Comments by Mayor Sessoms following plea to one misdemeanor count in conflict of interest case

Mayor Will Sessoms is seen during a city council informal session earlier this year. [File/The Princess Anne Independent News]
Mayor Will Sessoms is seen during a city council informal session earlier this year. [File/John-Henry Doucette/The Princess Anne Independent News]
Ed. note — What follows are remarks by Mayor Will Sessoms, as prepared, for a media conference today at City Hall. They were provided today by a spokesperson for Sessoms, and they discuss the past year since an investigation by John Holland, formerly of The Virginian-Pilot, as well as the decision by Sessoms to plead guilty to one misdemeanor charge against him. They have been edited only for style. Previous coverage of the charges can be found at this link.


The last year has been a difficult time for me and my family. A newspaper article that ran on Nov. 8, 2014, alleged numerous instances of improper votes I made, questioning my integrity and honesty. A special investigation was launched as a result of this article, and I was immediately advised by my attorneys to withhold any public discussion of the matter. With the resolution that has taken place, I can now speak to the citizens I am so proud to serve.

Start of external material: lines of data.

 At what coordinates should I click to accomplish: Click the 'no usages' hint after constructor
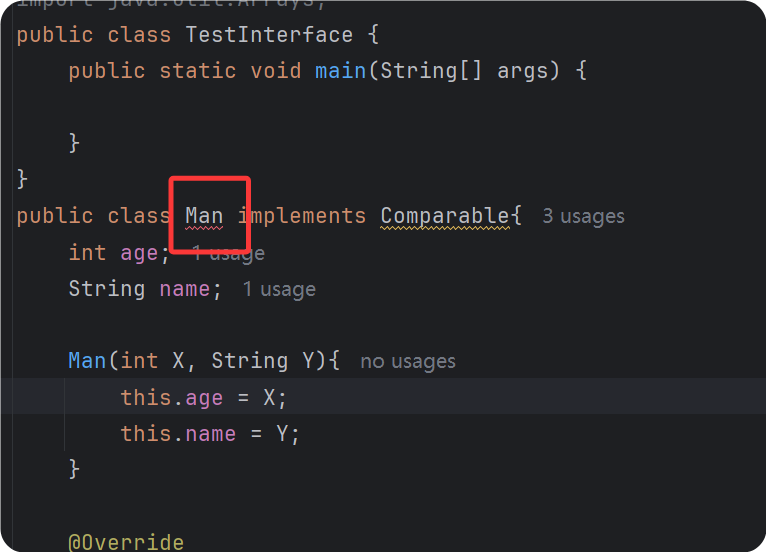pyautogui.click(x=407, y=361)
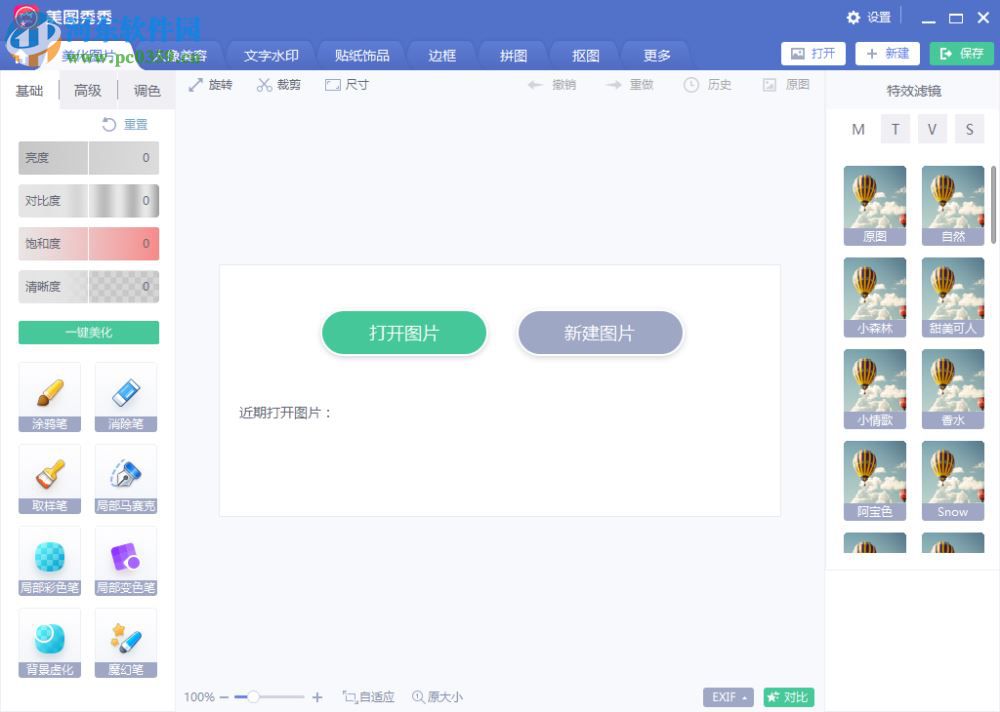Enable the 对比 compare view

(788, 697)
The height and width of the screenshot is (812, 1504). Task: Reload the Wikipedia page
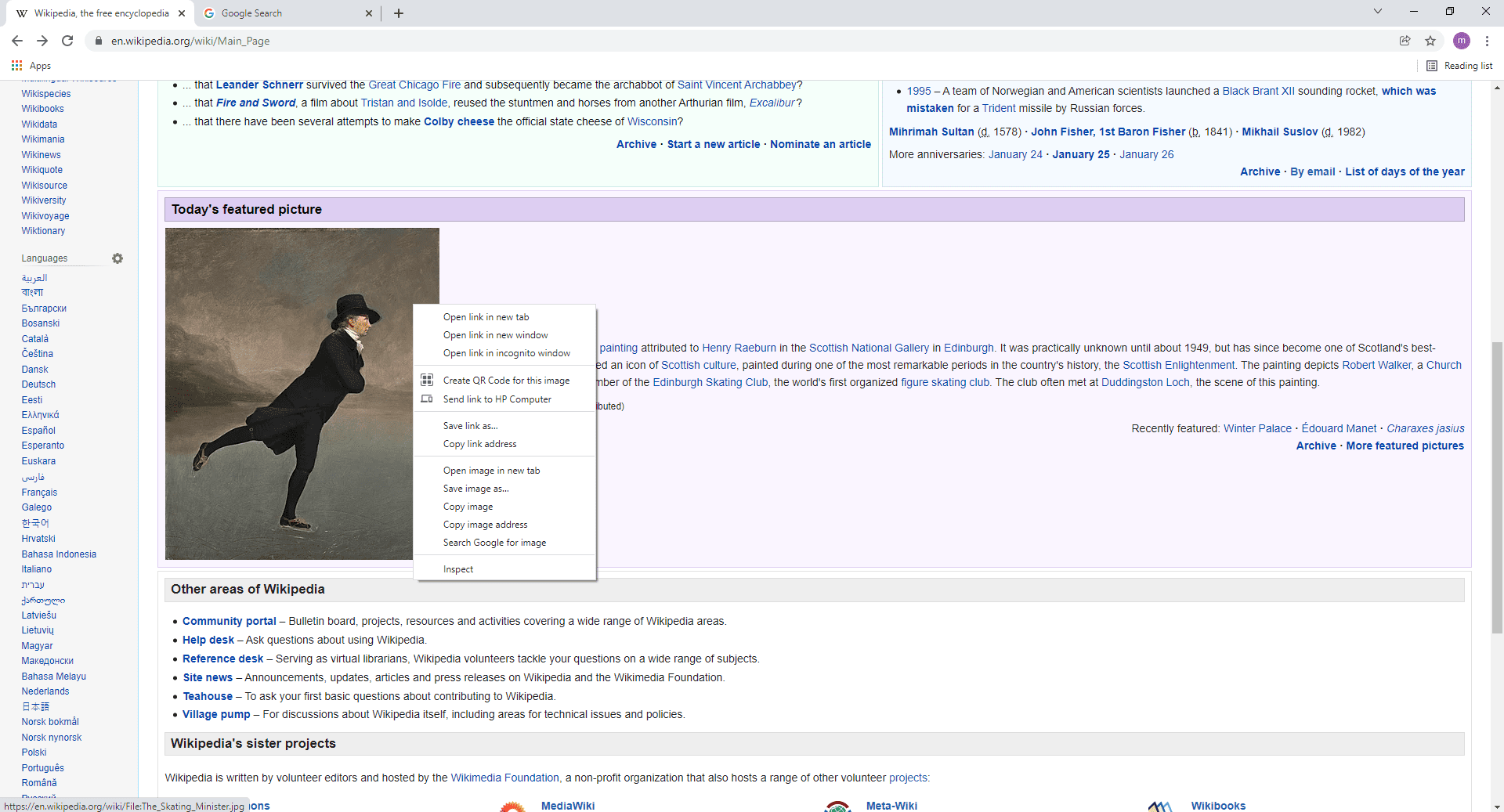[x=67, y=41]

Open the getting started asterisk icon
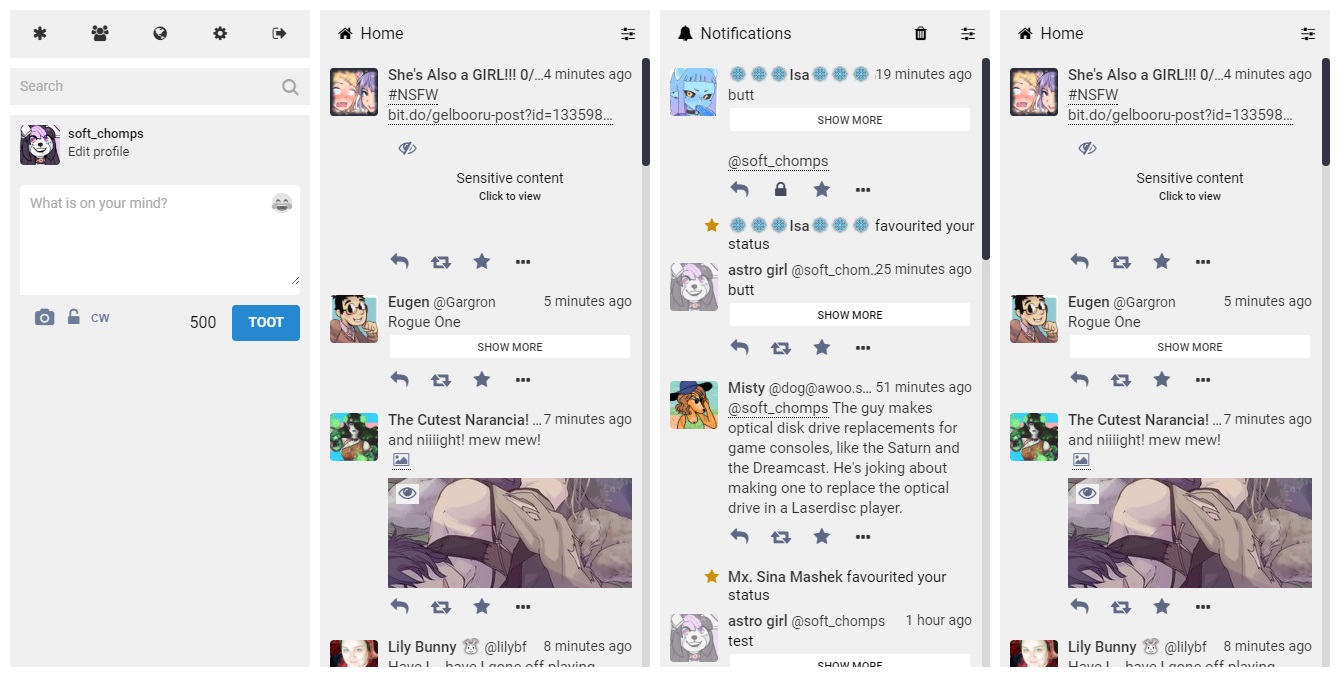point(40,33)
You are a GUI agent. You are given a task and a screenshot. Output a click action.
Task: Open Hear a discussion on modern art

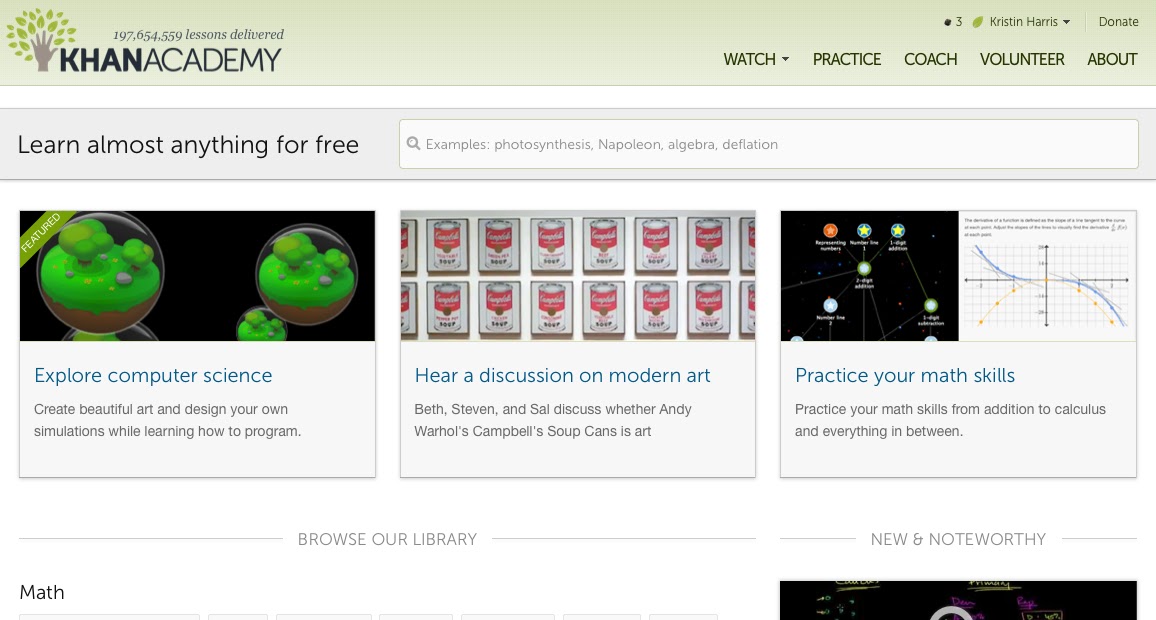click(562, 375)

First, I would like to thank you, the people, and the Virginia Beach City Council, for your patience during this investigation. The vast majority of folks who contacted me fell into two categories: those who thought it fair to let the process play out and gave me the benefit of the doubt, and those who knew me well enough to know I would never do anything deliberately improper in my service as Mayor of Virginia Beach. The only positive in this entire affair is the fair-mindedness and support I have received from our citizens during the past year.

It all began when I got a phone call from a Virginian-Pilot reporter shortly before a scheduled trip to the Philippines representing the city. The reporter did not indicate the magnitude of the allegations he intended to accuse me of, just that he only needed “thirty minutes” of my time. I agreed to meet with the reporter on Wednesday, Nov. 19, three days after I would be returning from the trip. For whatever reason, the story broke online the evening of Nov. 7, and ran in the newspaper that next morning … while I was on the other side of the world. I will never understand why I was not given the courtesy of an interview as scheduled and feel that the firestorm that ensued when the article ran may not have occurred if I had the opportunity to sit down with the reporter and explain each of the issues he intended to raise in his article.

After a year-long investigation, where volumes of records and e-mails were sent to the special prosecutor, reviewing the nearly one thousand separate votes I have taken as Mayor, I am acknowledging a mistake on a matter known as Madison Landing. This was a rezoning that was recommended by the City Planning Department and the Virginia Beach Planning Commission, and received a unanimous vote from the City Council. My vote was not necessary for this project to pass. When I reviewed the application prior to my vote, I saw that the Planning Commission unanimously recommended approval and that the item was put on what’s known as the City’s Council’s consent agenda. Unfortunately, I stopped there. Because there were no issues or concerns being raised, I did not look further for a developer’s name. But even that wouldn’t have told me which bank this developer would be using. I did not go further and this led to the error which I admit. My abstention on this issue would not have made a difference in the vote’s outcome. Still, know that if I could do it over again, I would have recused myself from this vote or disclosed it.

The City Attorney has done his best to make sure this situation will not arise again for any council member. Future applications will list additional information to assist councilmembers in determining whether they should abstain from a vote. Total transparency is vital to deliver the government our citizens deserve

Looking back on the one statement that I made at the beginning of this investigation – that I never knowingly made any vote to financially benefit myself or my former employer – still stands true today, and it has been confirmed by the special prosecutor. I love this city and our citizens, and have spent every day as mayor trying to represent you to the best of my ability. I am truly sorry I let my guard down on this one vote.

I have found over the past year that when your character and all you believe and stand for are questioned, several things occur: You find out who your friends are. You discover that the good will that you’ve built up through decades of public service does matter for the overwhelming majority of the people you serve. You learn what it means to have a loving and supportive family. And you learn a lot about yourself. I am the first to admit I’m not perfect. It is important that you know that every ounce of my being is dedicated to making Virginia Beach the best it can be, every day of the year, with integrity and honor. I am humbled to be the mayor of the greatest city in the world, and will strive with renewed energy to do the best job I can for the greatest people in the world, the citizens of Virginia Beach.